**Aim of the exercise:** Copy out the following records word for word, each line unchanged.
☆ ☆ ☆ ☆ ☆
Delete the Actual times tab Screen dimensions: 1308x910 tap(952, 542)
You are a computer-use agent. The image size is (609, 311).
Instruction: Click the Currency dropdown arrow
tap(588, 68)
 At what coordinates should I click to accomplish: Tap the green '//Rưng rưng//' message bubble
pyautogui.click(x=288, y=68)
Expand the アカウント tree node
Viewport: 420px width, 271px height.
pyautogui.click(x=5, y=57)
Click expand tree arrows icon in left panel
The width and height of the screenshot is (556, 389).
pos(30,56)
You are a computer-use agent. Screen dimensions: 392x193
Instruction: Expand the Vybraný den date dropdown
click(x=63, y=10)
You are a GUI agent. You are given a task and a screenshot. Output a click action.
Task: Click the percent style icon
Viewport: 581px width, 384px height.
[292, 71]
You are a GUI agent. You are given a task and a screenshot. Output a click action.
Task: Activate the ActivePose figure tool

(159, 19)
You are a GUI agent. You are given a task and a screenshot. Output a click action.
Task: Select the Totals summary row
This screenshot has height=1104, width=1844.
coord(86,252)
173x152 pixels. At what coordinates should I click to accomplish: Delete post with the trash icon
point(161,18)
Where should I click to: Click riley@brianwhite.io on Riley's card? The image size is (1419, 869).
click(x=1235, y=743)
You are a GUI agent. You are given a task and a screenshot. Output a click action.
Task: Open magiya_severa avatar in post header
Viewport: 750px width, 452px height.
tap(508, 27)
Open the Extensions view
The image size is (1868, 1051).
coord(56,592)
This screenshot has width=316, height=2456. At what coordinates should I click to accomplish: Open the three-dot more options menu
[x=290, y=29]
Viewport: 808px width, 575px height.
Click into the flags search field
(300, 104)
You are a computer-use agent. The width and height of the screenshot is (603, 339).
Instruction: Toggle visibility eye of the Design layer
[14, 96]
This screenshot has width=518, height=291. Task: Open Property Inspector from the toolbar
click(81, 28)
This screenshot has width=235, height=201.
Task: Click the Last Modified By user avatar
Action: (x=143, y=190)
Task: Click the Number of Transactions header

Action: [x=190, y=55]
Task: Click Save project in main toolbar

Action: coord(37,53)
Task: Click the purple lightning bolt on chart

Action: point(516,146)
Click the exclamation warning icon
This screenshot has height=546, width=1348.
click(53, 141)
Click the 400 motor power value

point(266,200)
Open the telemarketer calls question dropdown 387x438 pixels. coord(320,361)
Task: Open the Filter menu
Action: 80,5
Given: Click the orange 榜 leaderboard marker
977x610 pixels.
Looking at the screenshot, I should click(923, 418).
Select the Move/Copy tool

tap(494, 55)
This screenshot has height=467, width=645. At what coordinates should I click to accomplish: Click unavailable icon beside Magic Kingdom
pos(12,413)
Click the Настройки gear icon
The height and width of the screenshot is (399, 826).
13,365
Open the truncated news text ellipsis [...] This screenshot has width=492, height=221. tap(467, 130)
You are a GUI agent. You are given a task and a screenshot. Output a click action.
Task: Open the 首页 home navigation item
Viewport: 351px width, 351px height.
☆ ☆ ☆ ☆ ☆
**Solution to the problem:**
Delete the Actual times tab Screen dimensions: 1308x910 tap(952, 542)
You are a computer-use agent. The image size is (609, 311).
Instruction: Click the Currency dropdown arrow
tap(588, 68)
 At what coordinates should I click to accomplish: Tap the green '//Rưng rưng//' message bubble
pyautogui.click(x=288, y=68)
Expand the アカウント tree node
Viewport: 420px width, 271px height.
pyautogui.click(x=5, y=57)
Click expand tree arrows icon in left panel
The width and height of the screenshot is (556, 389).
pos(30,56)
You are a computer-use agent. Screen dimensions: 392x193
Instruction: Expand the Vybraný den date dropdown
click(x=63, y=10)
You are a GUI agent. You are given a task and a screenshot. Output a click action.
Task: Click the percent style icon
Viewport: 581px width, 384px height.
[292, 71]
You are a GUI agent. You are given a task and a screenshot. Output a click action.
Task: Activate the ActivePose figure tool

(159, 19)
You are a GUI agent. You are given a task and a screenshot. Output a click action.
Task: Select the Totals summary row
This screenshot has height=1104, width=1844.
coord(86,252)
173x152 pixels. At what coordinates should I click to accomplish: Delete post with the trash icon
point(161,18)
Where should I click to: Click riley@brianwhite.io on Riley's card? The image size is (1419, 869).
click(x=1235, y=743)
You are a GUI agent. You are given a task and a screenshot. Output a click action.
Task: Open magiya_severa avatar in post header
Viewport: 750px width, 452px height.
tap(508, 27)
Open the Extensions view
The image size is (1868, 1051).
coord(56,592)
This screenshot has width=316, height=2456. At what coordinates should I click to accomplish: Open the three-dot more options menu
[x=290, y=29]
Viewport: 808px width, 575px height.
Click into the flags search field
(300, 104)
You are a computer-use agent. The width and height of the screenshot is (603, 339).
Instruction: Toggle visibility eye of the Design layer
[14, 96]
This screenshot has width=518, height=291. Task: Open Property Inspector from the toolbar
click(81, 28)
This screenshot has width=235, height=201.
Task: Click the Last Modified By user avatar
Action: (x=143, y=190)
Task: Click the Number of Transactions header

Action: [x=190, y=55]
Task: Click Save project in main toolbar

Action: coord(37,53)
Task: Click the purple lightning bolt on chart

Action: point(516,146)
Click the exclamation warning icon
This screenshot has height=546, width=1348.
click(53, 141)
Click the 400 motor power value

point(266,200)
Open the telemarketer calls question dropdown 387x438 pixels. coord(320,361)
Task: Open the Filter menu
Action: 80,5
Given: Click the orange 榜 leaderboard marker
977x610 pixels.
Looking at the screenshot, I should click(923, 418).
Select the Move/Copy tool

tap(494, 55)
This screenshot has height=467, width=645. At what coordinates should I click to accomplish: Click unavailable icon beside Magic Kingdom
pos(12,413)
Click the Настройки gear icon
The height and width of the screenshot is (399, 826).
13,365
Open the truncated news text ellipsis [...] This screenshot has width=492, height=221. tap(467, 130)
You are a GUI agent. You are given a task and a screenshot. Output a click action.
Task: Open the 首页 home navigation item
Viewport: 351px width, 351px height.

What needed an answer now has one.